Recorded data
== Segment start ==
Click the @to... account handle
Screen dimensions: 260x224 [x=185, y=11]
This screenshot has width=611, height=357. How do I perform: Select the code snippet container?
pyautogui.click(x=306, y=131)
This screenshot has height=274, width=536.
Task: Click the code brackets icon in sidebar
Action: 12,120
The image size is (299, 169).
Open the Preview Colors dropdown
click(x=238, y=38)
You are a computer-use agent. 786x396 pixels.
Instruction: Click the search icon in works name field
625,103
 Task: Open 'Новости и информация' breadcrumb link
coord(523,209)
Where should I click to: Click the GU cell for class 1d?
== Segment end ==
== Segment start ==
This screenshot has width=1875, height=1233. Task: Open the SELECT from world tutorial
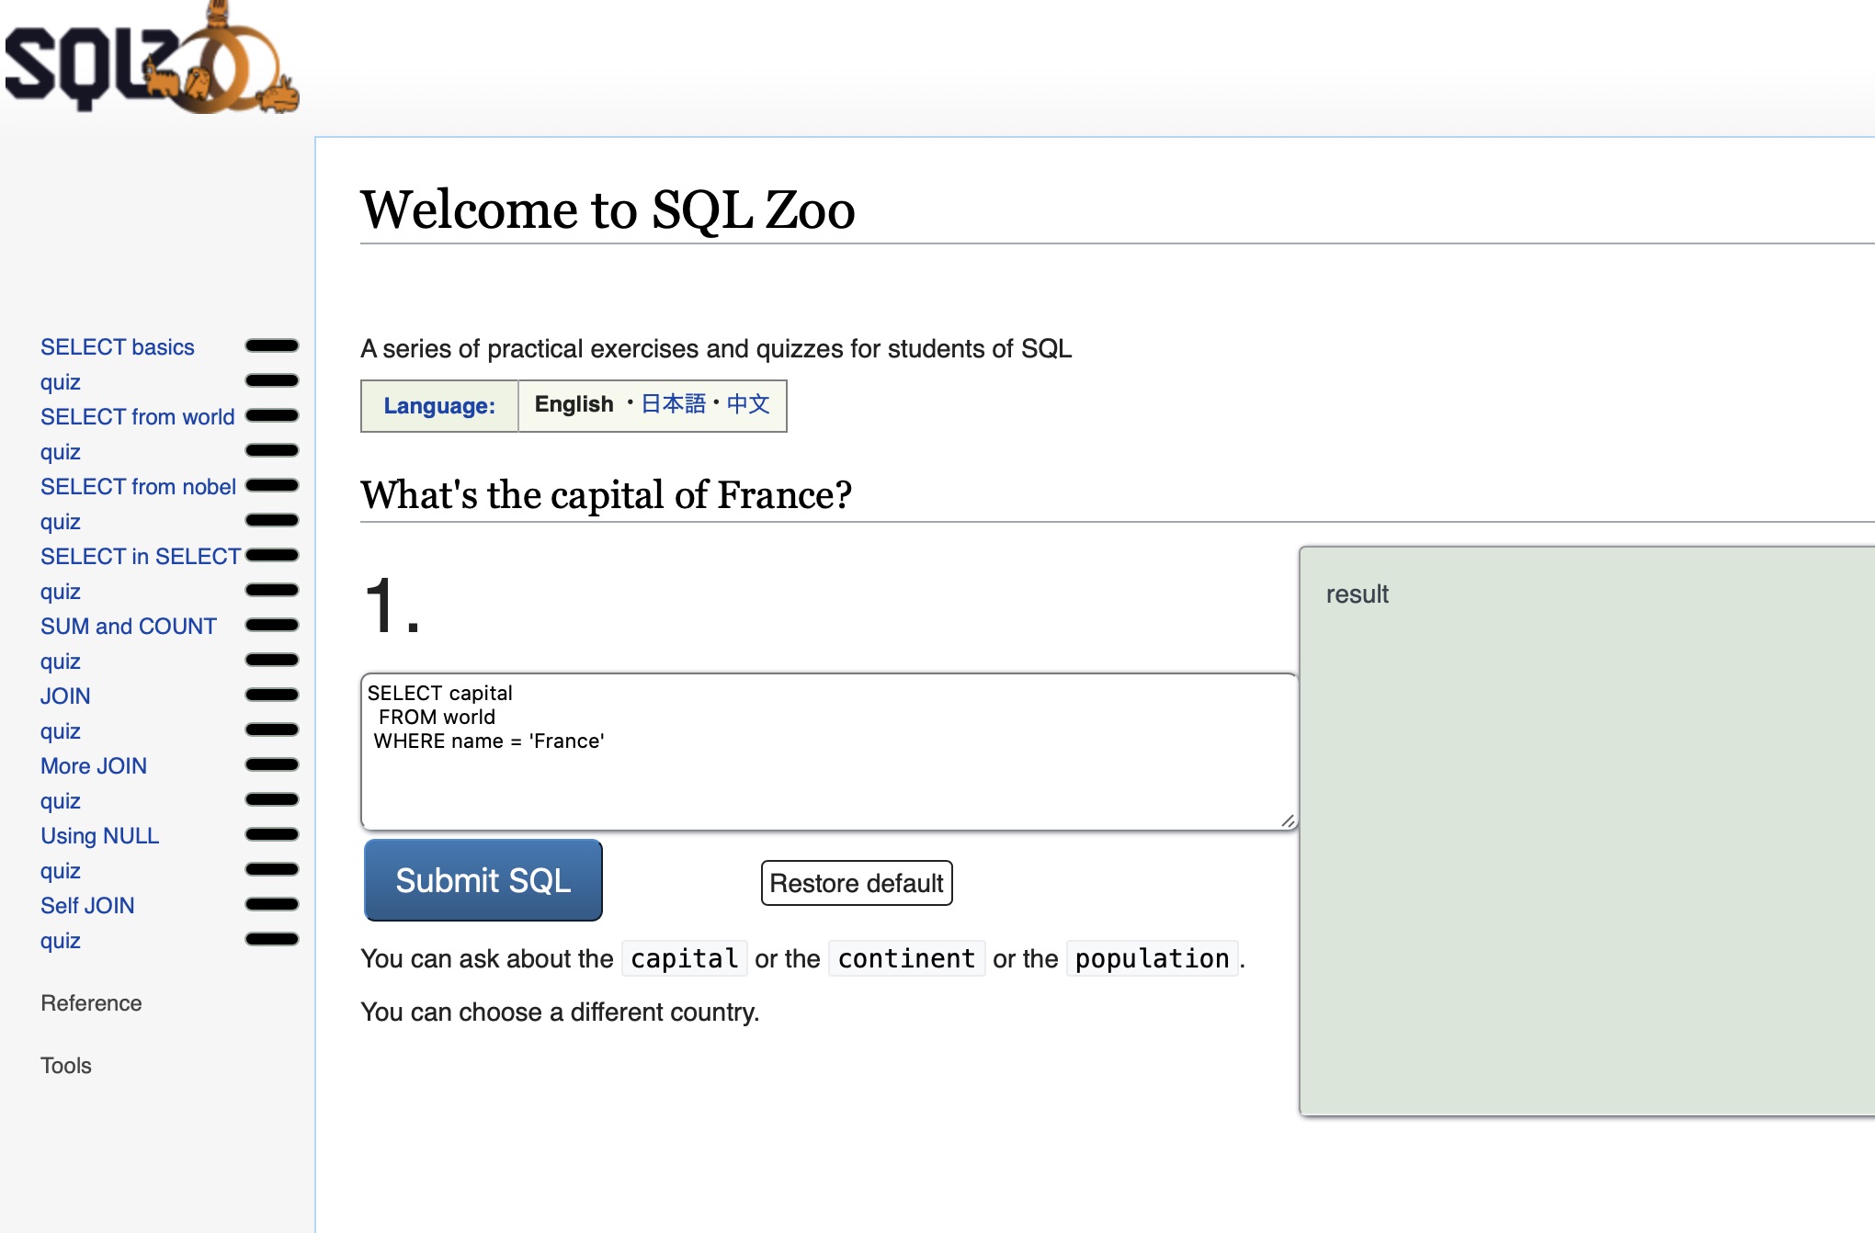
== Segment end ==
Your assignment
In the material above, transcribe exactly the lines beginning at the one with "This screenshot has width=611, height=357." and ending at the one with "Where should I", both included.

Output for this exercise
This screenshot has width=611, height=357. How do I perform: Select the code snippet container?
pyautogui.click(x=306, y=131)
This screenshot has height=274, width=536.
Task: Click the code brackets icon in sidebar
Action: 12,120
The image size is (299, 169).
Open the Preview Colors dropdown
click(x=238, y=38)
You are a computer-use agent. 786x396 pixels.
Instruction: Click the search icon in works name field
625,103
 Task: Open 'Новости и информация' breadcrumb link
coord(523,209)
Where should I click to: Click the GU cell for class 1d?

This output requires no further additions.